## Exercise
Your answer should be an exact copy of the lines from the one containing "Image resolution: width=325" through the last line of the records below, without any pictures.

----- Data supplied -----

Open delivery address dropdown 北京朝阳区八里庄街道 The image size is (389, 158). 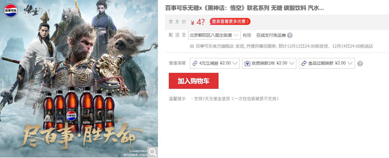click(x=214, y=35)
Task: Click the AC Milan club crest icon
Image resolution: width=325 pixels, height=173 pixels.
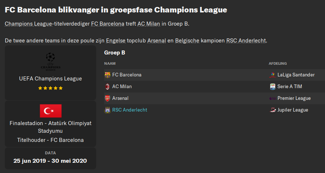Action: coord(107,87)
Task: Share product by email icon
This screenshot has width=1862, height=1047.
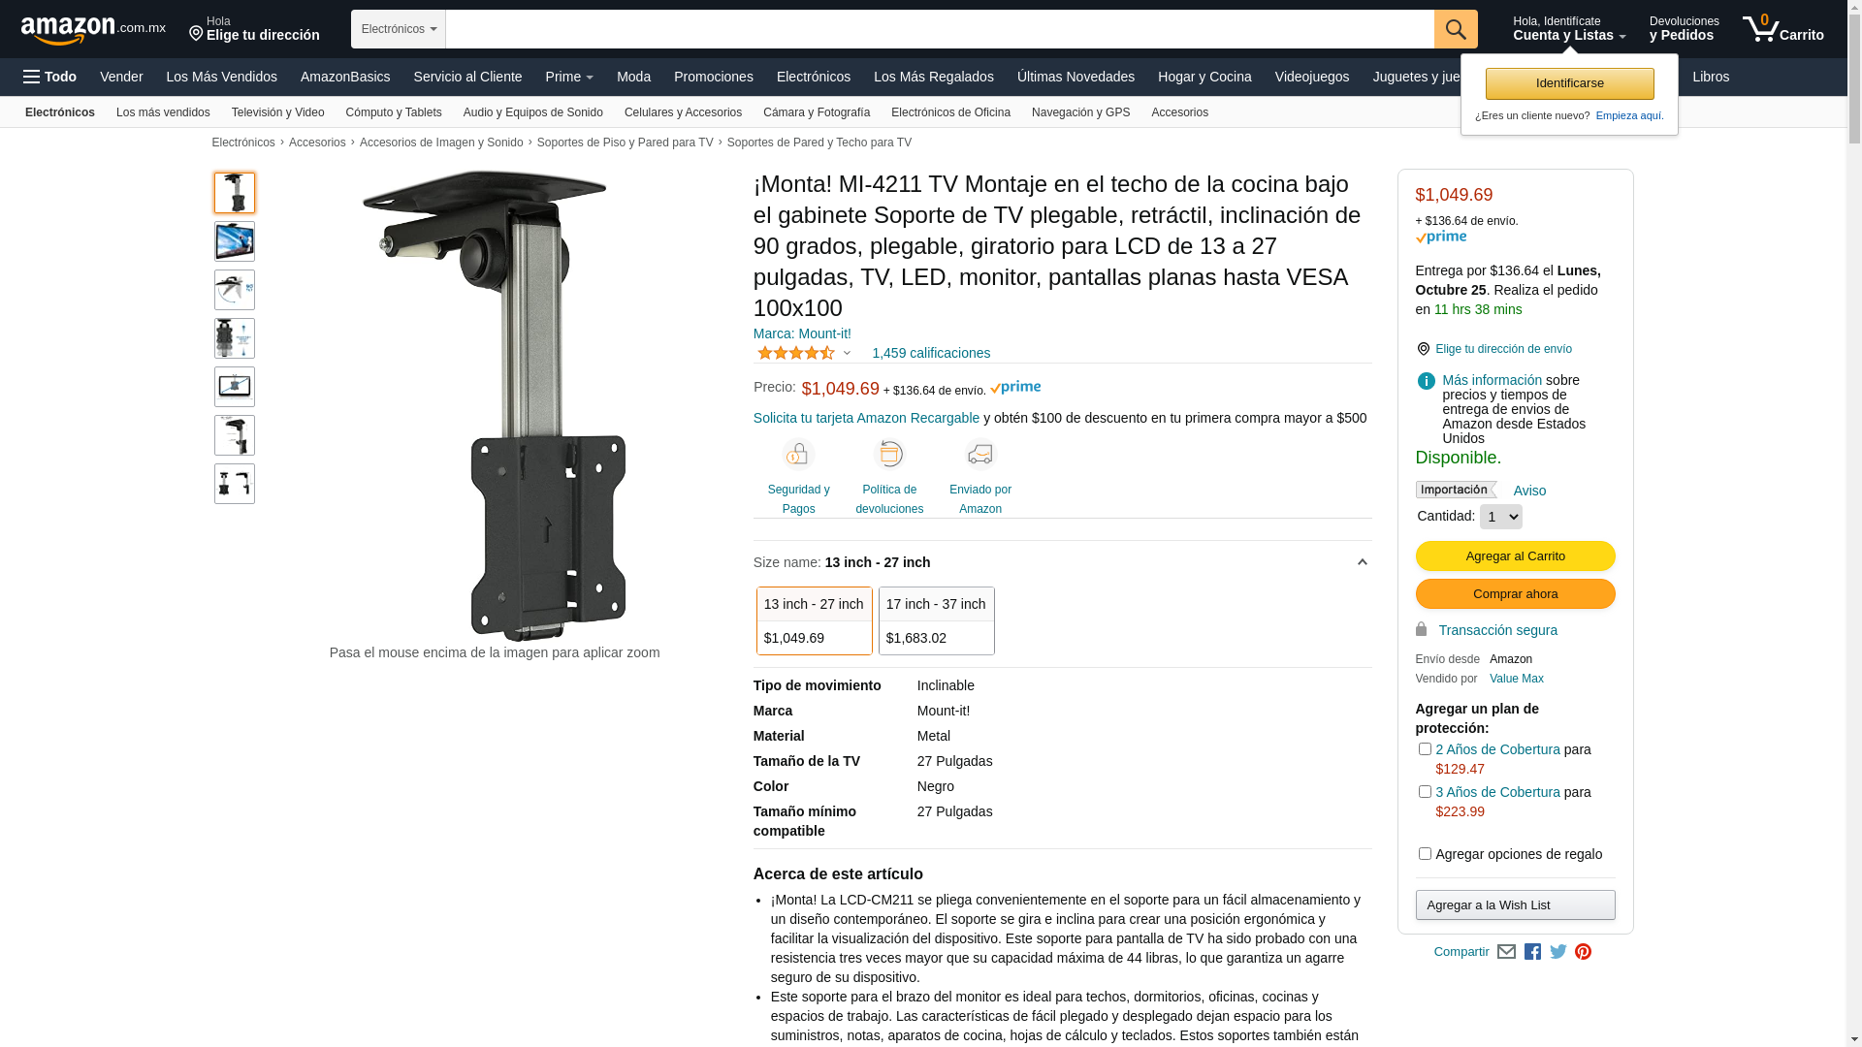Action: (x=1506, y=952)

-----

## Written reply
Image resolution: width=325 pixels, height=173 pixels.
Action: coord(107,87)
Task: Share product by email icon
This screenshot has width=1862, height=1047.
Action: (x=1506, y=952)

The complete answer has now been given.